Well I made it through my week-long bootcamp. My body is spent. Everything hurts. I’ve already fallen asleep 4-5 times this afternoon/evening. Surprisingly I’m sad it’s over. I almost thought of signing up for 2 more days on Monday and Tuesday before I go. But then I realized I should probably let myself recuperate a smidge and not do any sort of real damage before flying to the other side of the world for a month.
Mission: accomplished in getting my taxes done today. Glad that’s sorted.
On the way there, we happened to pass this tiny little hole-in-the-wall Colombian restaurant. I strained to see through the door as we drove by and spotted buñuelos which are one of my favorite Colombian snacks. I also secretly hoped they had empanadas. Luckily, my mom also loves empanadas and hasn’t had any in a few years, so we stopped in there on our way home to see if it was any good.

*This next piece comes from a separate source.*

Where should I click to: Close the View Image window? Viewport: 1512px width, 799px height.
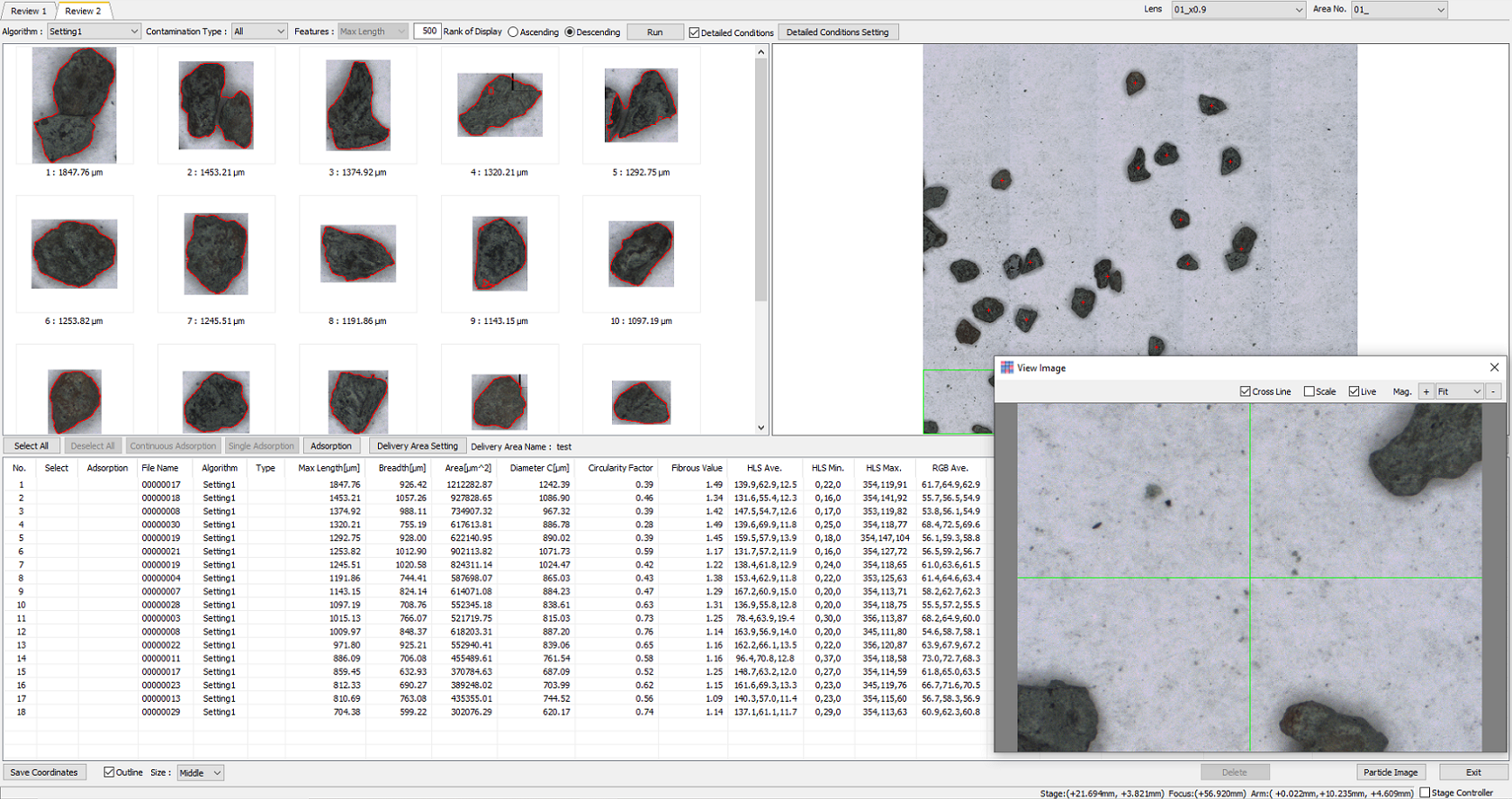[1494, 367]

They started speaking Spanish to me immediately so I thought I’d try to run with it. I managed to ask all of my questions, make sure they were Colombian empanadas made with corn and not flour. They did. They were made to order. So I ordered a half dozen and a couple of buñuelos for good measure. The woman asked me a few other questions, offered some other options, and asked if we wanted some chips and salsa to hold us over while we waited for the empanadas to be made. I’m still shocked I made it through the whole thing without any English crutches or any real stutters. It was probably one of my few successful complete conversations in Spanish. Though, to be fair, talking about food has always been my forte when it comes to Spanish and ordering empanadas is 100% in my wheelhouse considering they’re probably one of my favorite Colombian foods, if not one of my favorite foods altogether.
Either way, it was a successful adventure. The buñuelos were amazing and while the empanadas weren’t as good as my grandmother’s or my cousin’s, they were still probably about an 8. Not to mention, they were crazy cheap at a bunch a piece. That’s also something I take as a sign of a legitimate establishment - these foods aren’t meant to be expensive. In NYC a fancy empanada is upwards of $3-4 if you’re lucky. No thank you. I’ll take my authentic, cheap foods served with no frills, but are damned tasty. I’ll definitely be going back there when I have a craving.
For now, though, I’m off to watch some YouTube and go to sleep before midnight for the first time in at least a few weeks. And hope I can actually move tomorrow. Right now all signs are pointing to “good luck with that!”